Manitoba’s chief nursing officer Lanette Siragusa said the fact that health care operations in Thompson rely on itinerant workers from outside the city and the province could pose a problem if more health care workers start testing positive for COVID-19 or showing symptoms and are unable to work.

“That’s always a risk that we’re going to have to deal with,” she said. “It could be a problem. What we’re looking at is making sure we can support the sites to maintain operations. That may mean looking at different staffing models, which we don’t usually do in normal times, but these are not normal times so there’s work going on to look at what would that be and then also really being able to support virtually. In Winnipeg, a lot of the ambulatory clinics have decreased. About 80 per cent of them are not seeing people in person anymore, they’re seeing them virtually and they’re offering virtual support to their colleagues in rural and Northern Manitoba so if they need an internal medicine consult there is a way to access a specialist and it may be virtually but it’s still expert advice and support and if a transfer’s required we will make it happen.”

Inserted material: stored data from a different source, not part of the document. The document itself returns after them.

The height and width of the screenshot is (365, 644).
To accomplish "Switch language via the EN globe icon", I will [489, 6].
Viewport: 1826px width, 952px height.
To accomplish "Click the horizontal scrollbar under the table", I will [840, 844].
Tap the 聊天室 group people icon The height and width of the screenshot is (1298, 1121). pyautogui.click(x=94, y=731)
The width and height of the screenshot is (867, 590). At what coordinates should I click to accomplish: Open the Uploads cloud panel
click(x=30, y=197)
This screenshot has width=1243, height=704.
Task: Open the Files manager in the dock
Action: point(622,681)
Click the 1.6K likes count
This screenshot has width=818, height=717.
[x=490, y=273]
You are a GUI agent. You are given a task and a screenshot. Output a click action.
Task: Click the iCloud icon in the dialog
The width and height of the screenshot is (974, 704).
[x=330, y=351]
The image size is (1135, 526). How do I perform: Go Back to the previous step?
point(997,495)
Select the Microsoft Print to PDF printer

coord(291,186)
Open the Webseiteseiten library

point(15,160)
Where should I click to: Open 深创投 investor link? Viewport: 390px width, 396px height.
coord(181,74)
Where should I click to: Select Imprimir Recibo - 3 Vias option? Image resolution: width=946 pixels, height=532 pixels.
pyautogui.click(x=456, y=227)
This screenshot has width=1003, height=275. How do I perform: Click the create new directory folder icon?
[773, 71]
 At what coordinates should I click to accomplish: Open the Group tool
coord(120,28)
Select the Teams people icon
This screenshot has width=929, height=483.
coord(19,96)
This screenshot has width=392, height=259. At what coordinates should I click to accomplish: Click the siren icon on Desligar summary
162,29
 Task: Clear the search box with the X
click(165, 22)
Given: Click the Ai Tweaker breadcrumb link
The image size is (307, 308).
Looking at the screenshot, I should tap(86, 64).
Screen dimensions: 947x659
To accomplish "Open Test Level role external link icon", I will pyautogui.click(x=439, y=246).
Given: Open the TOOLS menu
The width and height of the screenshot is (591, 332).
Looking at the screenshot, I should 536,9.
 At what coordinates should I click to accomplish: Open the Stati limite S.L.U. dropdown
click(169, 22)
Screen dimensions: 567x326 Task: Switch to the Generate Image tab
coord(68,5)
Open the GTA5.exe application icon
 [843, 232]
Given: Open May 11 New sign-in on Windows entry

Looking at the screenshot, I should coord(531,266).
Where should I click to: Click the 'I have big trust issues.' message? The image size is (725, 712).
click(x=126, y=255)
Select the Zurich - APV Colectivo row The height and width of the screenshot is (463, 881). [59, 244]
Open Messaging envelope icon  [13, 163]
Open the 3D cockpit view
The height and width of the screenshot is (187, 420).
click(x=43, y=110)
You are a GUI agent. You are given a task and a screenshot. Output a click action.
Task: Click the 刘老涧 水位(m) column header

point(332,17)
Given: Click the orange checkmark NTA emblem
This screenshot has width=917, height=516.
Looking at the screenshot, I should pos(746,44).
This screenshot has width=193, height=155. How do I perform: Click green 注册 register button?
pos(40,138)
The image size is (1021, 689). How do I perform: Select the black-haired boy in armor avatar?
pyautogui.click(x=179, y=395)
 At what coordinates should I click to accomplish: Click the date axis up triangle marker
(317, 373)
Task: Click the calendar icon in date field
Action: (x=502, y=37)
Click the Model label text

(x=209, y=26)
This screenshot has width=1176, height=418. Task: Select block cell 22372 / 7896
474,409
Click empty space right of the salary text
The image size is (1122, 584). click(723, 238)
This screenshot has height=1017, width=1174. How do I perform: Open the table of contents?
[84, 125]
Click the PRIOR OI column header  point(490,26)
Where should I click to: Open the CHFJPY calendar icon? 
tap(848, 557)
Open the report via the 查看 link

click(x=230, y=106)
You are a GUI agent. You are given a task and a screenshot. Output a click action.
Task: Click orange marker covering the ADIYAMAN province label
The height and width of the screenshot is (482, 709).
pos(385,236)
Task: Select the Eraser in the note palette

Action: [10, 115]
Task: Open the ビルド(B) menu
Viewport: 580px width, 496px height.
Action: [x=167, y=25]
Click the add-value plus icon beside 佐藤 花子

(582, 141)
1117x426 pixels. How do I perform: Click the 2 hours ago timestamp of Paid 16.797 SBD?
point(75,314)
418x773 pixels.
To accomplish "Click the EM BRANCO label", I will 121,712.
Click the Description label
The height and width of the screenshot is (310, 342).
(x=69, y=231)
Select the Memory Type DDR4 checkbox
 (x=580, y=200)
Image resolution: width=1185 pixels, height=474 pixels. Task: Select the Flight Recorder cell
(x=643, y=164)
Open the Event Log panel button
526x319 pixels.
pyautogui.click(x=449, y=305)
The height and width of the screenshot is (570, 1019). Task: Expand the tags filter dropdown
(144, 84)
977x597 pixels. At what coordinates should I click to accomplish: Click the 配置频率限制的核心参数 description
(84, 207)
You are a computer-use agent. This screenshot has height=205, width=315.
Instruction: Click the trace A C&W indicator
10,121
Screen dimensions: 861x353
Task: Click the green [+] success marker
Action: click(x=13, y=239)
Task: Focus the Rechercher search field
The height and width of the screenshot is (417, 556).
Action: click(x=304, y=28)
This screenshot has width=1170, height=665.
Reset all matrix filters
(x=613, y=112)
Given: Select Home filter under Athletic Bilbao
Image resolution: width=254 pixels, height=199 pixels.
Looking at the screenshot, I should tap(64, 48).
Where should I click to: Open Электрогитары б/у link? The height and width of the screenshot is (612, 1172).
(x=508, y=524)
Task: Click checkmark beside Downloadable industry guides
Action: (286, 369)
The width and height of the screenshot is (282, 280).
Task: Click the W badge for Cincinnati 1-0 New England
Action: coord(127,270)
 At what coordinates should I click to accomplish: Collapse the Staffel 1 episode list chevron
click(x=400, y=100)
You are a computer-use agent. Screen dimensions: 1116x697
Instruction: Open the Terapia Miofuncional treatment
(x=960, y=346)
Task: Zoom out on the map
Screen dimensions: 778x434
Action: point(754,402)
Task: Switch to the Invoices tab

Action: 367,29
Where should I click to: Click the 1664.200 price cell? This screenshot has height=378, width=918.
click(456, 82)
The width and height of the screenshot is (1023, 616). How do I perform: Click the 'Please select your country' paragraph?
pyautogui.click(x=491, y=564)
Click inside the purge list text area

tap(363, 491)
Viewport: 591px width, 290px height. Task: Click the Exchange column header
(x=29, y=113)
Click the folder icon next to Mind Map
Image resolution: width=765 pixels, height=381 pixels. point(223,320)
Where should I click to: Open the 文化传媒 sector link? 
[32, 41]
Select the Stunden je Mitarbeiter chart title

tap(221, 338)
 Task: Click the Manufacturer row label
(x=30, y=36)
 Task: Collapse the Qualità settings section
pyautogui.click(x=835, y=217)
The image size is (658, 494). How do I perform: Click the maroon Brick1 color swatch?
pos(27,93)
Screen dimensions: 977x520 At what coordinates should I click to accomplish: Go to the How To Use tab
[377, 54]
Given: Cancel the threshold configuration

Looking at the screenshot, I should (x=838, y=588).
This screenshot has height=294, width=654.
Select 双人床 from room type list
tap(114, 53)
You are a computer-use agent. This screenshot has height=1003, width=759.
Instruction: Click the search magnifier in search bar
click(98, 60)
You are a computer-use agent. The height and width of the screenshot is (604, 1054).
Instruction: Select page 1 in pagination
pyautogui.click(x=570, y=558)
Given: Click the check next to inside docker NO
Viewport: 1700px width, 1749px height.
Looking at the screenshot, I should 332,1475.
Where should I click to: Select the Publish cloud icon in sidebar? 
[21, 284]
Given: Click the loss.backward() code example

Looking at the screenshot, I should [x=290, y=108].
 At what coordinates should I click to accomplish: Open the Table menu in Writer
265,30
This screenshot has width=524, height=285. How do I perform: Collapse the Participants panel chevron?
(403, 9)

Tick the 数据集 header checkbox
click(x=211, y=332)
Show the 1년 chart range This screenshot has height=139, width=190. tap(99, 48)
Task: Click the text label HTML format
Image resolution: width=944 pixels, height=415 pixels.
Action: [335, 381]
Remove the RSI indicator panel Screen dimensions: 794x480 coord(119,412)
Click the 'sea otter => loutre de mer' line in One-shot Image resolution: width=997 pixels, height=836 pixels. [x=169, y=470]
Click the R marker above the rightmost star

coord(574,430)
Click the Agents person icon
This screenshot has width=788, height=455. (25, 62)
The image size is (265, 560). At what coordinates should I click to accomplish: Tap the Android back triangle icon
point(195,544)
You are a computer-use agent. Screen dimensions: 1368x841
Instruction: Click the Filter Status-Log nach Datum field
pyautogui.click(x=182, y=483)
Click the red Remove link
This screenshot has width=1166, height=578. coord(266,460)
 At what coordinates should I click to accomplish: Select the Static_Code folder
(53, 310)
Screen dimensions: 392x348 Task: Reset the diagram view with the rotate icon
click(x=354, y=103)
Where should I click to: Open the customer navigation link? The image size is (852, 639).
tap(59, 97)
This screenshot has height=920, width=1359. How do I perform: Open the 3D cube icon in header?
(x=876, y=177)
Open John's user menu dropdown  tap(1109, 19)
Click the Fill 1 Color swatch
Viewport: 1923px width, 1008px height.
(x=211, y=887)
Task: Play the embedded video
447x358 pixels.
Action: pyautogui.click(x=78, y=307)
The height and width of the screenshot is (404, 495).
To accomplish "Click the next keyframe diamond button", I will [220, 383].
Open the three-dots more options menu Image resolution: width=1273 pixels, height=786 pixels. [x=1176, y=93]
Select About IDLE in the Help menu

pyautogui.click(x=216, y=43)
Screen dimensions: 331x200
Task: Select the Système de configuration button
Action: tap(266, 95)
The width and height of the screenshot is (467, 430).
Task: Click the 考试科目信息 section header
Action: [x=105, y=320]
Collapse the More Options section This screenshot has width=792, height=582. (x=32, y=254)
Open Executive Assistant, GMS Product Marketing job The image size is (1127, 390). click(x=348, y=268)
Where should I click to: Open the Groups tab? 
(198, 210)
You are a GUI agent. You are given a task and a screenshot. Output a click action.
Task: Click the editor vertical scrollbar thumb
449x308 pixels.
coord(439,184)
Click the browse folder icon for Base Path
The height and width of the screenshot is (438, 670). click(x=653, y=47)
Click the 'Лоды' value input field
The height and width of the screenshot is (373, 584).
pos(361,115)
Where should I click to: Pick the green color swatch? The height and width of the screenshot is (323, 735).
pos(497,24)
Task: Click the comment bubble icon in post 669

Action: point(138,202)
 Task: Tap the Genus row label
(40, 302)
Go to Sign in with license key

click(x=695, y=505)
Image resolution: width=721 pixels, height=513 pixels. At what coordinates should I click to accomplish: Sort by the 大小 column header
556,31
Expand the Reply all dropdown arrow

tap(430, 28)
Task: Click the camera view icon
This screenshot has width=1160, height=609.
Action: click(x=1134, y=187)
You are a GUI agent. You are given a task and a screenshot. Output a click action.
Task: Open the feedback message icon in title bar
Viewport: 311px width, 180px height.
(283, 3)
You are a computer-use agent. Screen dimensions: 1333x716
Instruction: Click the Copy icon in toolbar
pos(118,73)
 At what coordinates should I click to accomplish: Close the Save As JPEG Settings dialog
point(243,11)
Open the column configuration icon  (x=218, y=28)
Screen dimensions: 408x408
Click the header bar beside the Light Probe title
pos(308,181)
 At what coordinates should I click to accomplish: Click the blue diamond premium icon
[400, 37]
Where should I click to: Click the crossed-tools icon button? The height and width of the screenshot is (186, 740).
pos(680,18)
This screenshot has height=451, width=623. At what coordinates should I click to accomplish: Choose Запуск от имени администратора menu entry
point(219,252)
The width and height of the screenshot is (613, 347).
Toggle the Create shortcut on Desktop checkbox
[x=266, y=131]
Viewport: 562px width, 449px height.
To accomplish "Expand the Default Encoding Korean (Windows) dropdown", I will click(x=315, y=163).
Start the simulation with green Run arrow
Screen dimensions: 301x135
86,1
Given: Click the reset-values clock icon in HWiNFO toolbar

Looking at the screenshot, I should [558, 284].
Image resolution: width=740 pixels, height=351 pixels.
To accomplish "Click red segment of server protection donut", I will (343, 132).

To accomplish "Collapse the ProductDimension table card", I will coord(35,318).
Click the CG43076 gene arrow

Manitoba Premier Brian Pallister said April 3 that the province had issued a request for proposals for temporary low-acuity hospitals in Winnipeg, Brandon and Thompson.

Siragusa also said that any decision about whether to open a temporary hospital would depend on the volume of patients and their needs.

“That may be patients who could typically go home but maybe the home environment’s not ready for them or maybe they need home care but the services are limited because of the situation we’re in.,” she said, explaining who low-acuity hospitals would be for. “That would be really a place to transition back home to the community and so I guess it would depend on the level of service that is required. I can’t really predict how fast that’s going to happen and exactly when but we will be monitoring every day. We’re planning in advance and we will make decisions as we need to to expand space.”

An isolation centre for people who tested positive for COVID-19 or have been exposed to a known case has already been established and opened in a Winnipeg hotel.

About 13,500 people have been tested for the coronavirus in Manitoba as of April 5.

As of April 6, there were 15,822 probable or confirmed vases of the coronavirus in Canada and 293 people had died, including 62 people in the previous 24 hours.

Any person concerned about their exposure to or risk of having COVID-19 should call Health Links–Info Santé at 204-788-8200 or toll-free at 1-888-315-9257 to be screened to see if a test is required.